Remettons les choses dans le contexte. Trois ombres est sorti en 2007, avant Autobio, mais surtout avant Portugal. Quand Pedrosa publie ce roman graphique en noir et blanc, personne ne l’attend. La collection Shampooing est déjà bien installée, mais n’a pas encore eu son best-seller, sa locomotive, LE bouquin qui en fera une collection de prestige, ou en tout les cas incontournable. En 2007, il en sortira 3 : Île bourbon, de Trondheim et Appolo, Chroniques birmanes, de Delisle, et celui qui nous intéresse, Trois ombres, de Pedrosa. Portrait…
Louis, Lise et Joachim forment une petite famille ordinaire. Heureux de leur vie tranquille, des petits plaisirs qu’ils s’octroient sans même y penser, ils profitent simplement de l’instant présent. Une nuit, pourtant, Joachim se réveille en proie à une panique inexplicable : trois ombres, trois étranges cavaliers, se profilent à l’horizon. Lorsque Louis, en bon père, fonce vers elles pour en avoir le coeur net, elles s’évanouissent dans la brume. Angoissée elle aussi, Lise décide d’aller voir la vieille Suzette, sorte de rebouteuse-psychologue de la ville voisine. Celle-ci a une mauvaise nouvelle : les trois ombres seraient venues pour leur fils, pour Joachim, et il n’y aurait rien à faire… C’est compter sans l’opiniâtreté de Louis, qui embarque son fils dans un voyage fou pour échapper à leur destin !
Relire Trois ombres après tant d’années fait un bien fou. Les lecteurs se plaignent sans arrêt du manque de nouveautés de qualité, c’est du déjà vu, du déjà lu, rien ne surprend plus… Il convient donc d’aller jeter un œil à ce qui est déjà sorti, ce qui reste original, atypique, et ce qui fait désormais partie du patrimoine de la BD. Ce pavé en est. D’un point de départ aussi poétique que mélancolique, hors du temps, Pedrosa repousse les limites du conte pour en faire une allégorie fabuleuse et puissante du deuil. Tragédie antique, épopée lyrique, striée de moments d’une trivialité bon enfant ou sordide, voici un ouvrage qui mélange allègrement les genres et les codes, et secoue son lecteur sans ménagement. L’angoisse du parent pour son enfant, le refus de l’inéluctable, le deuil immédiat, brusque, et les bouffées de tristesse qui touchent ceux qui sont encore là, même des années après la disparition de l’être cher… C’est raconté avec douceur et intelligence, mais sans moins de force.

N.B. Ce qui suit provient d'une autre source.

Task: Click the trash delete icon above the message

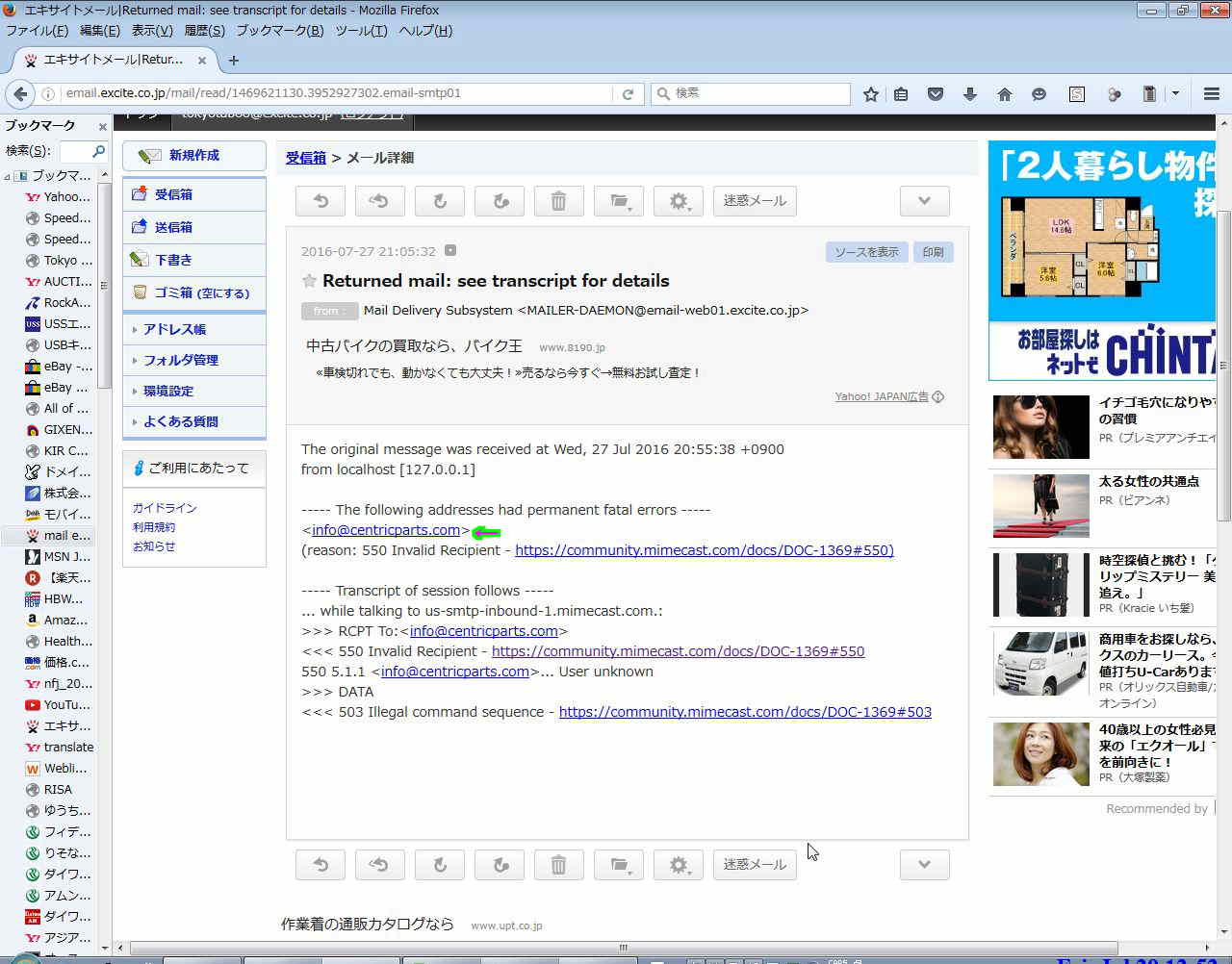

Et si son récit fonctionne avec autant d’impact, c’est bien parce que Pedrosa-scénariste a trouvé en Pedrosa-dessinateur l’incarnation parfaite de son besoin de rêveries. Face à la tragédie du thème abordé, il fallait bien la folie, la rondeur et la dynamique d’un ancien animateur de chez Disney (ce qu’est Pedrosa). Ses personnages sont touchants, visuellement riches et attachants, et offrent au lecteur une accroche bienvenue au milieu de tant d’onirisme.
Trois ombres, c’est donc l’explosion d’un auteur. Le genre de bouquin marquant, qui laisse des traces, et se relit à froid avec autant, si ce n’est plus, d’intérêt.
Un authentique chef d’œuvre, primé au festival d’Angoulême en 2008.